* _Objective A_: The integral thread concerns ∫ 1/(1+sin θ) dθ. After checking the answer by differentiation, why does zoxee still ask about the Wolfram Alpha result?

* _Quoted text_:
Simple integral

[zoxee]

$\displaystyle \int \dfrac{1}{1+sin(\theta)}\ d\theta$

I got $-2(1+tan(\frac{\theta}{2}))^{-1}$ however wolframalpha got a different result than me, could anyone double check this for me as I've been over it a lot of times and can't get the wolframalpha equivalent

 

[vela]

Just differentiate your answer and see if you recover the integrand.

 

[zoxee]

Just differentiate your answer and see if you recover the integrand.

yes done that no problem,

just curious on how wolframalpha got their answer is all

 

[vela]

What did Wolfram Alpha give you?

* _Objective B_: Return the lines of the listing exactly, from its first line through the line that contains "(x=741, y=342)", with both ends included.

* _The data_:
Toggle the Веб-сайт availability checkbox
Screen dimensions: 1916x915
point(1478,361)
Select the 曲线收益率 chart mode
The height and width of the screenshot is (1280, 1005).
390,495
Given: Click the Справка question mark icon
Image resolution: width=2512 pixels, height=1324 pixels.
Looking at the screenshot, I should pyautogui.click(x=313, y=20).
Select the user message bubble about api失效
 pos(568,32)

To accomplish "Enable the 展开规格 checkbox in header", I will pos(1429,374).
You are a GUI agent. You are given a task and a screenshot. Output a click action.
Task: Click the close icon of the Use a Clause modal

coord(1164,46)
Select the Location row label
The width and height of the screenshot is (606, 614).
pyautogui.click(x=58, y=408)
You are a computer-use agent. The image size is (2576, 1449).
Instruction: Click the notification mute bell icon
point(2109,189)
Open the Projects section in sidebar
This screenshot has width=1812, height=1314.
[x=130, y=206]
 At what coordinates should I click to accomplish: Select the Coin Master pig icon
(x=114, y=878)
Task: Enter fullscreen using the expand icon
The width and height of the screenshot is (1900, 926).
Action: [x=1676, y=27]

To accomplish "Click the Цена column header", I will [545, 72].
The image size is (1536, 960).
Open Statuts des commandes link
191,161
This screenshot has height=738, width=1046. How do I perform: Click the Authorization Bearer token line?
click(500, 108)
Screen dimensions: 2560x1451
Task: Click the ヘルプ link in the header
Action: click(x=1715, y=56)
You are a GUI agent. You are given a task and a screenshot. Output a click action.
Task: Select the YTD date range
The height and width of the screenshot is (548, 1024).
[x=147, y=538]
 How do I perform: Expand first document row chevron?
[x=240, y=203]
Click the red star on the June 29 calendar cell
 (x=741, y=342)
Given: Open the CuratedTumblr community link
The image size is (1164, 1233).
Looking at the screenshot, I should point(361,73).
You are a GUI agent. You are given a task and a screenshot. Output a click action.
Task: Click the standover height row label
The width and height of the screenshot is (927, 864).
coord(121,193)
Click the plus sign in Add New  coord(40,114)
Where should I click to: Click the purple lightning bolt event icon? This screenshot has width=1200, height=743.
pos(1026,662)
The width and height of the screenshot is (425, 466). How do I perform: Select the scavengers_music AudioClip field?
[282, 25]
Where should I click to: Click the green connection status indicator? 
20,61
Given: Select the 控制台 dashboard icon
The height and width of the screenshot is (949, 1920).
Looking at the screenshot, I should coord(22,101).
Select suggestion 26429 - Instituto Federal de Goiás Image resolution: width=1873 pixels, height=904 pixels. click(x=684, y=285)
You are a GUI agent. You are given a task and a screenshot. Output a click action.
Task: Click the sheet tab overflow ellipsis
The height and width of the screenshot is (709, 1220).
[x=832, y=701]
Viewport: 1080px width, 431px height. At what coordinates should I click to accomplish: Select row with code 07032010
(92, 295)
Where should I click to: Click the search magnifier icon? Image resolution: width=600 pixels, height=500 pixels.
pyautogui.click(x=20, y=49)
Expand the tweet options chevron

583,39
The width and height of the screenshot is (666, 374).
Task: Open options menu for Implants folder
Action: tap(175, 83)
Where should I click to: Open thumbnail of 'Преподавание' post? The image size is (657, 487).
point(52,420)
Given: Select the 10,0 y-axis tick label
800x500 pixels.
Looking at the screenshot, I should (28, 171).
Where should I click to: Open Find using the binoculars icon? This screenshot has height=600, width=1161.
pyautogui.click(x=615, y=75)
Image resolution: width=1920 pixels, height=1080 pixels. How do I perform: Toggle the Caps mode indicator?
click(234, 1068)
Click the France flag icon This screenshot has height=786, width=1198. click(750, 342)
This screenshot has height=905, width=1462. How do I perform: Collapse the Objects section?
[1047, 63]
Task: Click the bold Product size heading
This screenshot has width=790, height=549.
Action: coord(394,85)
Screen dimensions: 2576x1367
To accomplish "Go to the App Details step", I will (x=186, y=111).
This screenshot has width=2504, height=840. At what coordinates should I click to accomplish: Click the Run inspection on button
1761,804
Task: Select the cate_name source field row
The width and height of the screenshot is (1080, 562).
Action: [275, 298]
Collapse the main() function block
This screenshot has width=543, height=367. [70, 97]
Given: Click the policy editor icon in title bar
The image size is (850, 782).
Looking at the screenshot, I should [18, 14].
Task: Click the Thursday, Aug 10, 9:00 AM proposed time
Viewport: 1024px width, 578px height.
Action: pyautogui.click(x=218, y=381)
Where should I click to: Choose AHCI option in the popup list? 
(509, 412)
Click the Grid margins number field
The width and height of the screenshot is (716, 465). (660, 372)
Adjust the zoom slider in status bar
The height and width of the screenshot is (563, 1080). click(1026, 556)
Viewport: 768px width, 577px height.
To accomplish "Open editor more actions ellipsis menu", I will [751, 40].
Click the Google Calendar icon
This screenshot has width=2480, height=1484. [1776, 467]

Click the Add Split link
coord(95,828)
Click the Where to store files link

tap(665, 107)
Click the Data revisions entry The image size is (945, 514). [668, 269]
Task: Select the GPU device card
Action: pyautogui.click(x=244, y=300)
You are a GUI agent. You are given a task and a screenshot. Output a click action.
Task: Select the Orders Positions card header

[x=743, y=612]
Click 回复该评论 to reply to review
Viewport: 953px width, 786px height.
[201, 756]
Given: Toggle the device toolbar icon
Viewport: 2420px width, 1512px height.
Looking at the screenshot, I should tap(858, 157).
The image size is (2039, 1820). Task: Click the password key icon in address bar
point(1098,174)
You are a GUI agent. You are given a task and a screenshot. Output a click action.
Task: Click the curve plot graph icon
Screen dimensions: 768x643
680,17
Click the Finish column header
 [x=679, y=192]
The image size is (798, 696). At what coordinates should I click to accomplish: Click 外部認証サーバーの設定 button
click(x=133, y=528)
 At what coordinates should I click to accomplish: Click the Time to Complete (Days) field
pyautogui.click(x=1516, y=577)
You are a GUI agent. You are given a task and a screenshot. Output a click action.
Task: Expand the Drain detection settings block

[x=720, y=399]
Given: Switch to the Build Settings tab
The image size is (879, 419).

* _Complete response A_: Differentiating the answer worked with no problem. zoxee asks only out of curiosity about how Wolfram Alpha got its answer.

* _Complete response B_:
Toggle the Веб-сайт availability checkbox
Screen dimensions: 1916x915
point(1478,361)
Select the 曲线收益率 chart mode
The height and width of the screenshot is (1280, 1005).
390,495
Given: Click the Справка question mark icon
Image resolution: width=2512 pixels, height=1324 pixels.
Looking at the screenshot, I should pyautogui.click(x=313, y=20).
Select the user message bubble about api失效
 pos(568,32)

To accomplish "Enable the 展开规格 checkbox in header", I will pos(1429,374).
You are a GUI agent. You are given a task and a screenshot. Output a click action.
Task: Click the close icon of the Use a Clause modal

coord(1164,46)
Select the Location row label
The width and height of the screenshot is (606, 614).
pyautogui.click(x=58, y=408)
You are a computer-use agent. The image size is (2576, 1449).
Instruction: Click the notification mute bell icon
point(2109,189)
Open the Projects section in sidebar
This screenshot has width=1812, height=1314.
[x=130, y=206]
 At what coordinates should I click to accomplish: Select the Coin Master pig icon
(x=114, y=878)
Task: Enter fullscreen using the expand icon
The width and height of the screenshot is (1900, 926).
Action: [x=1676, y=27]

To accomplish "Click the Цена column header", I will [545, 72].
The image size is (1536, 960).
Open Statuts des commandes link
191,161
This screenshot has height=738, width=1046. How do I perform: Click the Authorization Bearer token line?
click(500, 108)
Screen dimensions: 2560x1451
Task: Click the ヘルプ link in the header
Action: click(x=1715, y=56)
You are a GUI agent. You are given a task and a screenshot. Output a click action.
Task: Select the YTD date range
The height and width of the screenshot is (548, 1024).
[x=147, y=538]
 How do I perform: Expand first document row chevron?
[x=240, y=203]
Click the red star on the June 29 calendar cell
 (x=741, y=342)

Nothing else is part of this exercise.